When people who are normally completely uninformed about the market start talking about it and asking me about my fund's performance it is a sign of how bad things are. Indeed, unless you've been living in an underground shelter, you know that the market has been dropping like a rock. So what's the 411? Well, by at least one measure I have no reason to complain - I still have a job. Other than that, every day feels like a new chapter in some unlikely science fiction novel. If you think Lehman going out of business is big and sad news, imagine your whole country going bankrupt. One day you may be stunned by a $700 billion bailout in the US, but only until you find out the UK - with a much smaller economy and banking system - is ready to plow 500 pounds to rescue it's system (albeit with significantly less politicking and posturing).
So, are we done yet? Can it get any worse? In short: yes, it can.
The next shoe to drop will be a precipitous drop in consumer spending. We already saw hints of this in the August consumer credit report, that is before we even saw the true nature of the credit beast unravel during the events of September. The 29% drop in car sales in September gives us a slightly more accurate view of the more recent trends, but even that probably doesn't fully capture the massive shake up in consumer confidence that has occured in the second half of September and early October. Why does any of this matter? Until now, the actual economy hasn't really suffered that much - we have yet to see a quarter of negative GDP growth and unemployment is still in single digits. People are still holding on to the illusion that this is no Great Depression. However, with a drying up in consumer spending, that could change very quickly. Remember that in the last few recessions, it was the continued strength in consumer spending that has buffered the downturn in the economy - even if at the time we didn't fully appreciate the extent to which that was probably supported by a dramatic expansion of consumer credit.

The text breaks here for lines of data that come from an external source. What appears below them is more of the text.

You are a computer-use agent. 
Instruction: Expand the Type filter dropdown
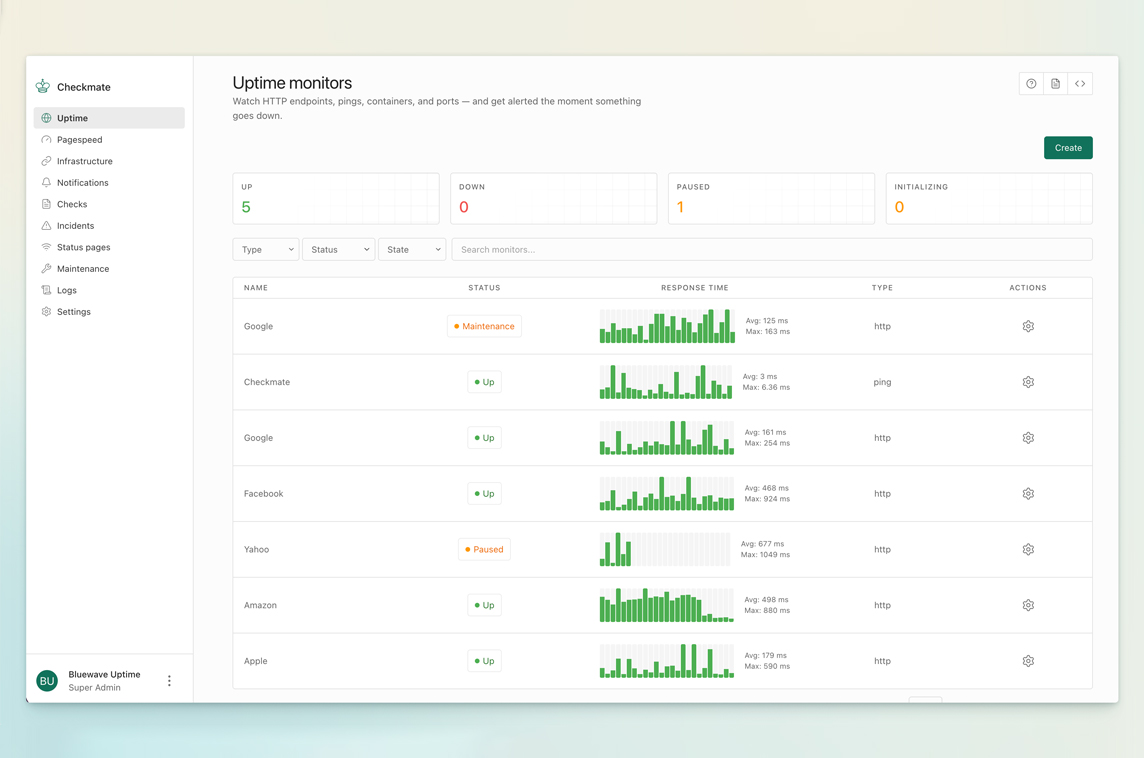266,250
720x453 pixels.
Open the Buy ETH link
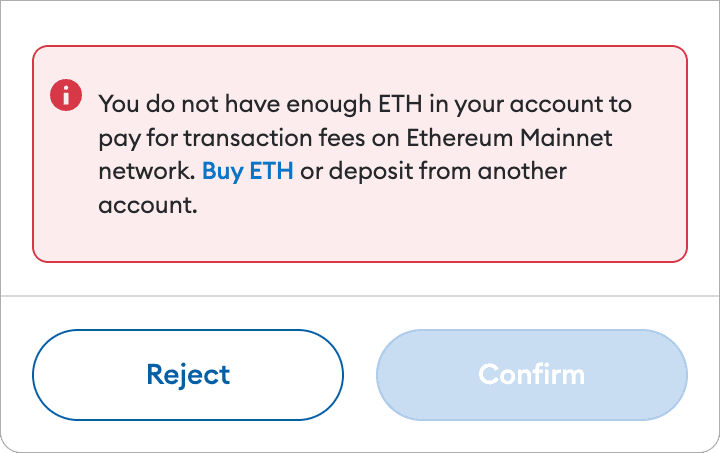248,172
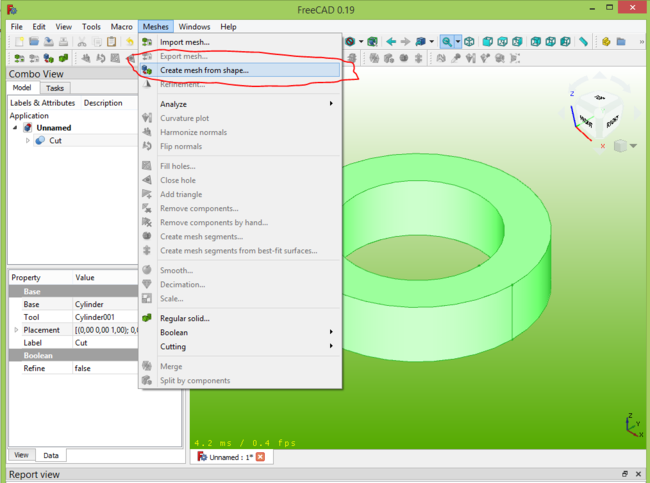Expand the Cut tree item
This screenshot has height=483, width=650.
click(28, 141)
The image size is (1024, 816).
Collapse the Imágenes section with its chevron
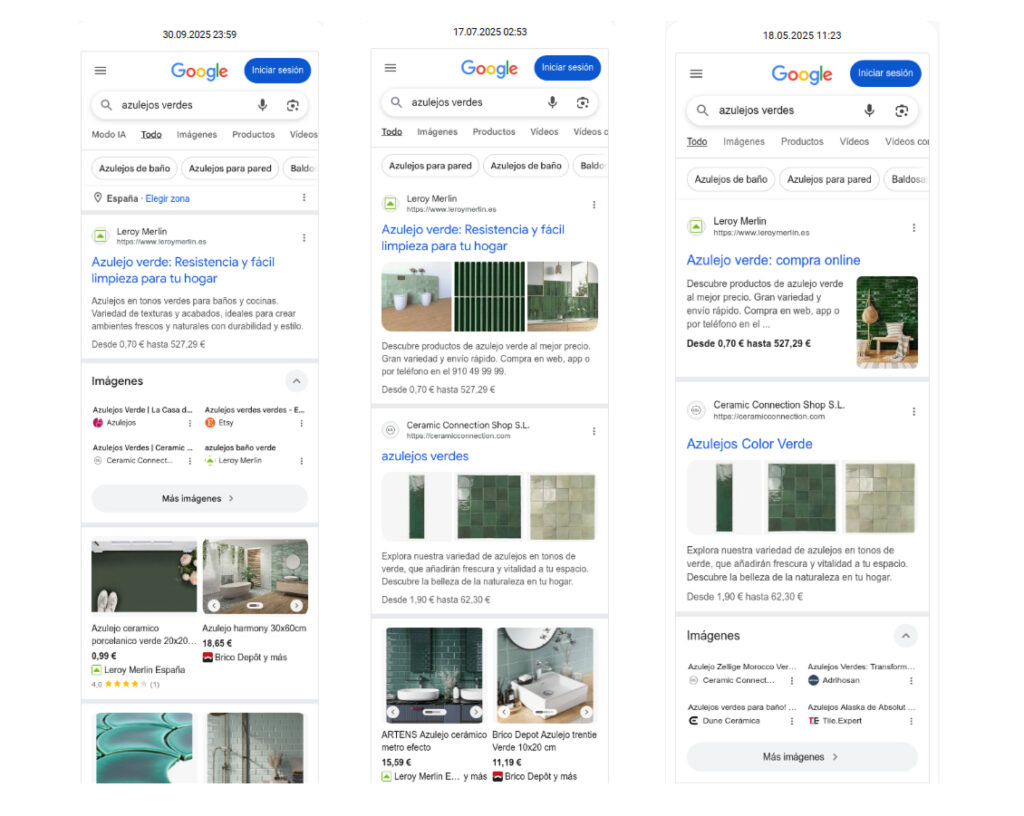coord(296,381)
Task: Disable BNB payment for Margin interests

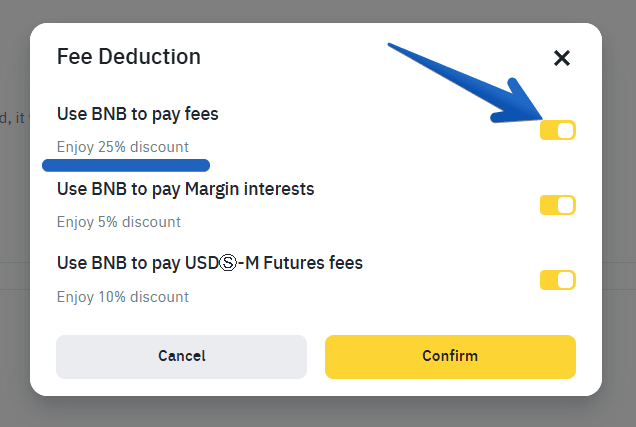Action: (x=557, y=205)
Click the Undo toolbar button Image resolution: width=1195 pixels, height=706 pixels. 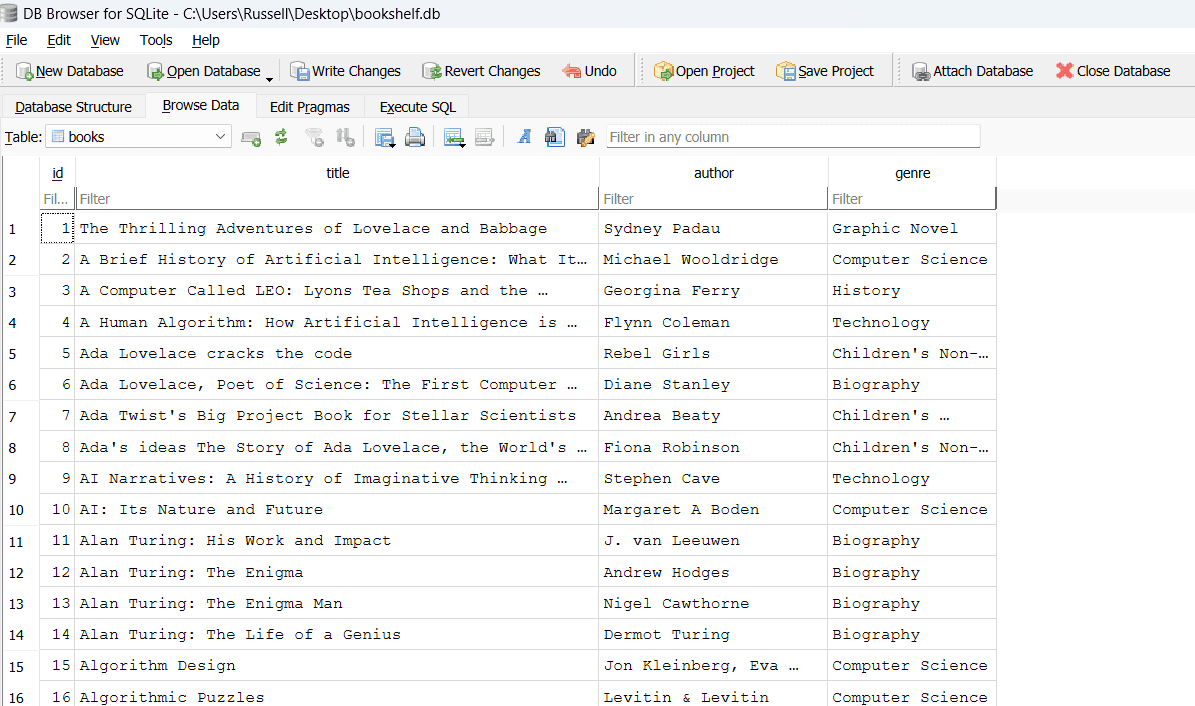(589, 71)
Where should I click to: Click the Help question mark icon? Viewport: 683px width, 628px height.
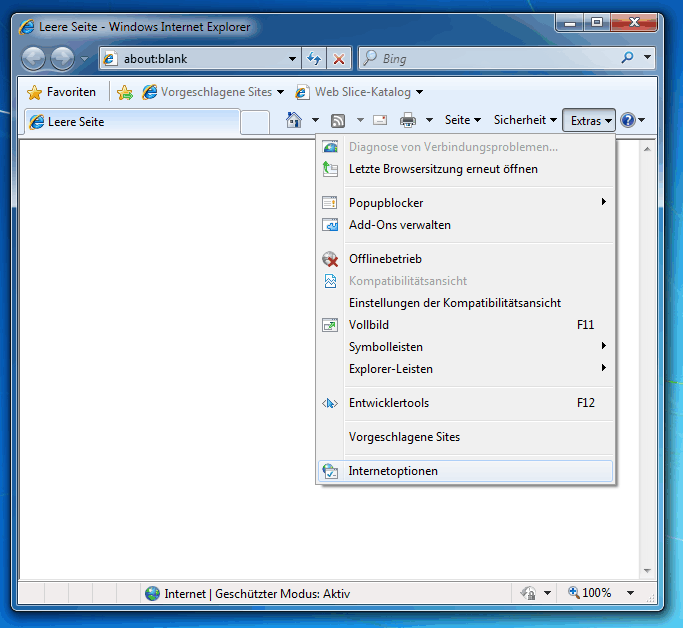[627, 120]
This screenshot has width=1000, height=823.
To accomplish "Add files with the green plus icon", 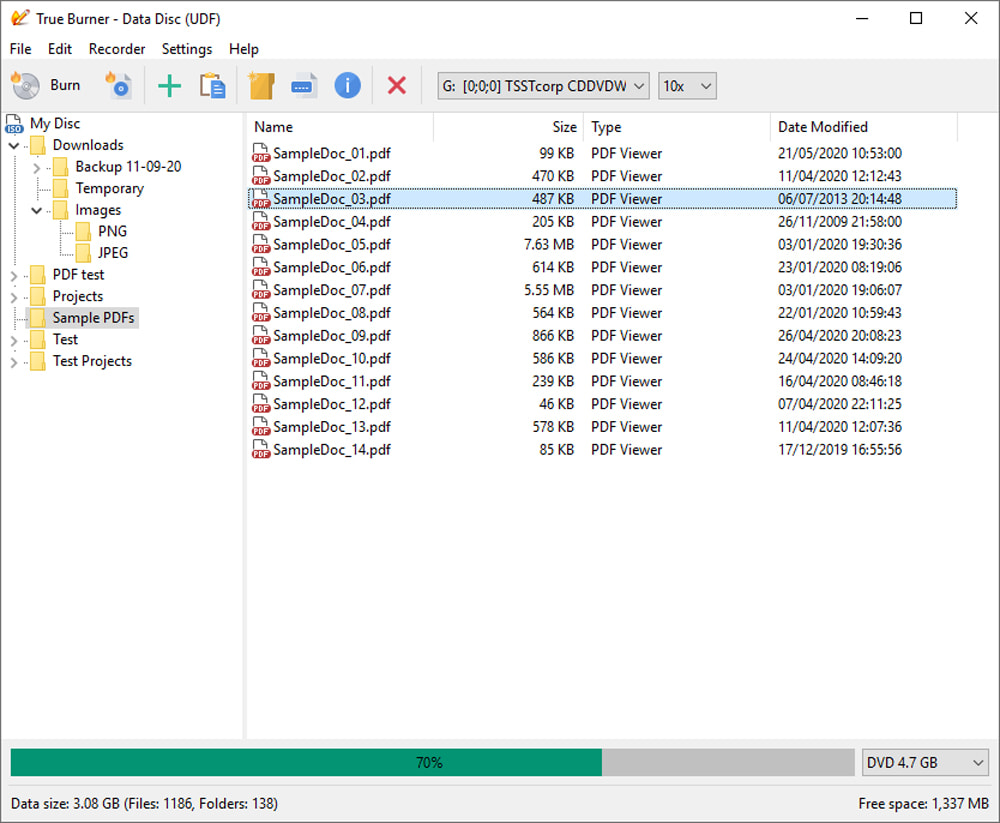I will [169, 85].
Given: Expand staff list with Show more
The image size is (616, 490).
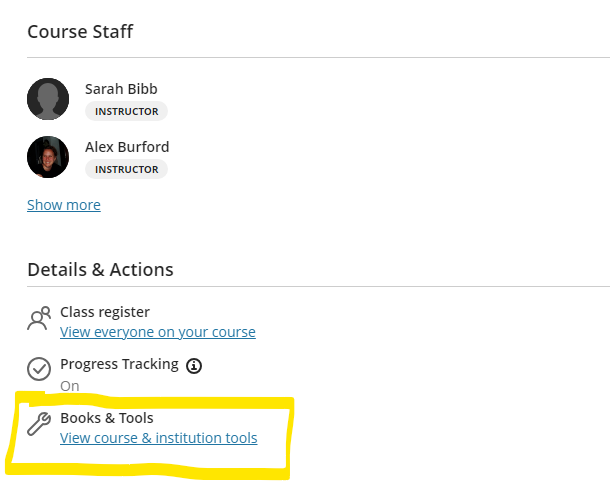Looking at the screenshot, I should pyautogui.click(x=64, y=205).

Then just when the consumer drop becomes apparent we may potentially be served with more news from the banking industry. Part of the reason why all the recent liquidity measures have seemingly not done much to unfreeze the flow of credit is the growing suspicion that liquidity - while being part of the problem - is not the core of it. Felix Salmon makes an interesting point to consider:
There's an evolving consensus that we're no longer seeing a liquidity crisis, but rather a solvency crisis. Banks don't just lack cash; they're fundamentally insolvent, with their assets (things like mortgage-backed bonds) worth less than their liabilities (including their deposits). Improving liquidity, through rate cuts or swap lines or discount windows or buying unsecured commercial paper or any other means, can no longer get us out of our present hole. What we need is a recapitalization of the banking system.The government is slowly realizing this however can it act fast enough - given that only 2 weeks ago they claimed that buying up toxic assets from banks was the only plausible solution? And what if - in the process of recapitalizations - it turns out that the problem is much bigger that we can, even globally, afford to pay? Consider what this article says about credit default swaps - the financing instrument du jour - which dwarf the subprime mortgage problem:
So here is a global private market whose products, combined, have a nominal value roughly equal to the total size of the world economy’s output in a year, and apparently no one in any government knows the full market’s shape, distribution, or true vulnerabilities. Gulp.Last time I wrote about this distaster, after the failure of the bailout package in the House led to a 777 point decline in the DOW, I was worried about what all could happen before it's finally passed and implemented. Indeed, by the time it was approved, it was almost a moot point as it became clear that the rest of the world in even deeper trouble than the US and that the US employment saw a sharp drop. 5 different steps by the Fed later, it feels like we are perpetually 2 steps behind and 2 days too late.
Let's just hope we're not a few trillion too short.